Ministry of Civil Affairs statistics show the three provinces in the valley -- Anhui, Jiangsu and Henan -- have suffered economic losses of nearly 7.2 billion yuan (871 million US dollars).

Most of the destruction has been in central China's Anhui province, where eight people have been killed and 18 million affected, said Wang Xintao, an official from the provincial civil affairs department.

"It's the worst flooding since 1991 in terms of the volume of rainfall and water level," Wang told AFP.

The official Xinhua news agency said more than 5,700 villages in Anhui are besieged by floodwaters.

Wang said 378,900 people living in the flood valley have been relocated to higher ground, but even highlands were surrounded by water, leaving 1.14 million residents there stranded.

They were not under immediate danger, but many of them were living in tents distributed by disaster relief officials.

"The military will send a boat out to deliver necessary foods and daily necessities to them," Wang said.

Severe damage was also inflicted on farmland, with more than one million hectares ruined.

Agricultural damage alone is estimated to be 3.4 billion yuan.

A provincial flood control official told AFP Monday more than 5,000 people had been injured or become ill in the floods.

To tackle the problem, the ministry has allocated 37 million yuan of disaster relief funds to Anhui and sent 11,000 tents to Anhui and Jiangsu.

Flood waters also brought death and destruction to the central province of Henan, further upstream along the Huai, one of China's major rivers which is highly flood-prone each summer.

So far, two people have died there, with five million affected, according to an official with Henan's department of civil affairs.

The official said 110,000 people have been relocated.

Direct economic loss to the province is one billion yuan, and 60,000 hectares of farmland have lost their harvest.

No casualties have been reported in Jiangsu, but over 13 million people are affected and 710,000 hectares of farmland ruined, Xinhua said.

Local rescue teams have been working to provide food, potable water and accommodation for victims.

Flooding also snarled rail and road traffic in the region as sections of railway lines in Anhui collapsed and flooded, leaving tens of thousands of passengers stranded, the China Daily said.

In Shanghai, all cargo trains have been stopped and five passenger service trains are still unavailable.

In Nanjing, 10,000 railway passengers were delayed when floods halted operation on 16 trains, the report said.
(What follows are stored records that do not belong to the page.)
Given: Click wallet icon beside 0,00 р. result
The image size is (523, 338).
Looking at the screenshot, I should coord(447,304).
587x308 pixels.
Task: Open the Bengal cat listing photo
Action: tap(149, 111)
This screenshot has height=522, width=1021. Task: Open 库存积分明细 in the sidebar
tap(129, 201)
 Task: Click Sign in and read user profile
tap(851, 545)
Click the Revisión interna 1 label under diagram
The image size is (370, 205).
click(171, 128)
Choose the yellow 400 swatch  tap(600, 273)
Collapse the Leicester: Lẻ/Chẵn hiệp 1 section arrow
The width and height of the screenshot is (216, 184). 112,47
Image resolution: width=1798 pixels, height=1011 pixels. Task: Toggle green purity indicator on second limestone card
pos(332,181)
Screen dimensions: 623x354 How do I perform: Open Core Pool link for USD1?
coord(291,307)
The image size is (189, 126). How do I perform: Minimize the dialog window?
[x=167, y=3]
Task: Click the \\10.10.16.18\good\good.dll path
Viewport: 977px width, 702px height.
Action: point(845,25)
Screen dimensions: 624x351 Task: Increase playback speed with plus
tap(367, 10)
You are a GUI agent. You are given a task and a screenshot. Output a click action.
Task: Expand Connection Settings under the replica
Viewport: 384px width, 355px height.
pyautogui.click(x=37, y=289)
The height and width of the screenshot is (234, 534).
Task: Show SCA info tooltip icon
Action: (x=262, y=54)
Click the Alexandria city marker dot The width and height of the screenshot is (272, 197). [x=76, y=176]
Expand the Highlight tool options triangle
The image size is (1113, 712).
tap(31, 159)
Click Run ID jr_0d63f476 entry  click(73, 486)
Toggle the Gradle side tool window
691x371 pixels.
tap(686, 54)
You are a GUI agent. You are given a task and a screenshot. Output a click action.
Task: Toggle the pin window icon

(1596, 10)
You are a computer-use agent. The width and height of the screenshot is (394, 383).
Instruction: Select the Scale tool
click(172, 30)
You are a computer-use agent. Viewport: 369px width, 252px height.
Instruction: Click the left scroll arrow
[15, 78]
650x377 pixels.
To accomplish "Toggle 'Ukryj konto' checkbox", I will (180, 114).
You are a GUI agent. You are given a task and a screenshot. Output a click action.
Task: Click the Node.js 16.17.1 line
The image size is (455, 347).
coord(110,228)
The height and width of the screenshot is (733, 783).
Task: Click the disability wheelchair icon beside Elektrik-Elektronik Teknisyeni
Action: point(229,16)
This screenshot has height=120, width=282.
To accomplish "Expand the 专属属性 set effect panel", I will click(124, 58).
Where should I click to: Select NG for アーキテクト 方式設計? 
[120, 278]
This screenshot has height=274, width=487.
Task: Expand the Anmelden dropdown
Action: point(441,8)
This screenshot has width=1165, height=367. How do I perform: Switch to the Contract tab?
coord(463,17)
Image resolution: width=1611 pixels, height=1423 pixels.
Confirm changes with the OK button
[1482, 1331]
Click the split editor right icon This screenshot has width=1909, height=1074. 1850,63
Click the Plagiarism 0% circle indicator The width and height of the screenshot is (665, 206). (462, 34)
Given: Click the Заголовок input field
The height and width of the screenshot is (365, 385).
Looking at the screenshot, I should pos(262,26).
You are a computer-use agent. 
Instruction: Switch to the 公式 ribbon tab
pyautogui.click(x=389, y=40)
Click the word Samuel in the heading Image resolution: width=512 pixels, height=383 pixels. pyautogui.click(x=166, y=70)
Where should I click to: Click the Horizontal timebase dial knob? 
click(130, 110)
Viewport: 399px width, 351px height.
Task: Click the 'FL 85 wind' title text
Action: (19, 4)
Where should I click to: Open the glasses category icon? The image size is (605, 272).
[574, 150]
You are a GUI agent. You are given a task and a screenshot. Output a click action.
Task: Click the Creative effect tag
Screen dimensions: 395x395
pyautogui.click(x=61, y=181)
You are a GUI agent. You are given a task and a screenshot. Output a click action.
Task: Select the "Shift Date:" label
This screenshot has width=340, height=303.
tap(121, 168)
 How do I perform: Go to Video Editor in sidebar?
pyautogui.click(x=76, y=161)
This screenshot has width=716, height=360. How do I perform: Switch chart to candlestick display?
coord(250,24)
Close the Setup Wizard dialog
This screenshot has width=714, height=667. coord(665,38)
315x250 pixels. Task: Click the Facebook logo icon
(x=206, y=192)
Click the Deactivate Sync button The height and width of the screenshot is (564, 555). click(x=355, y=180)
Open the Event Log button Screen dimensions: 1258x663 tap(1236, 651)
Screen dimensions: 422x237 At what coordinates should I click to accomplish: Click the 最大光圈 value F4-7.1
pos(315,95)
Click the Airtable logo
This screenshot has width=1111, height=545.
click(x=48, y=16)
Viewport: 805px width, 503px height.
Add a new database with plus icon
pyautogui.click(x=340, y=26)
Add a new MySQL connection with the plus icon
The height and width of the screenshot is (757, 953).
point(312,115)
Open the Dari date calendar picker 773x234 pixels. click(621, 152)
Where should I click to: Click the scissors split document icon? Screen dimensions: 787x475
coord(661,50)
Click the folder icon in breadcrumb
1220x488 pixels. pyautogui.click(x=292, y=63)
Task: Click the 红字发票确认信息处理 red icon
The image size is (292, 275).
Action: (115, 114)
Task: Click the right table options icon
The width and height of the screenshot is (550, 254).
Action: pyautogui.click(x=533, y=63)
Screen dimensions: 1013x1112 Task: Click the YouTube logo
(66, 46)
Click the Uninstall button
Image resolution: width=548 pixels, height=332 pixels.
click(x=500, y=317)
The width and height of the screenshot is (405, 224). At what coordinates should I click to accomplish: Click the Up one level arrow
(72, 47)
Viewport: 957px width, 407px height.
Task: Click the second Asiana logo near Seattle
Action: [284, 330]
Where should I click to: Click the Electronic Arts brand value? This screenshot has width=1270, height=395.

The railway has yet to be repaired, and more trains could stop operating.

A state of emergency was declared at midnight Friday in the region where, according to the weather service, rain will continue for several days.

China's flood season usually starts around June and heavy rains are affecting large swathes of the country.

Earlier this month, official media said rains in the south of the country had left at least 148 people dead and affected 45 million.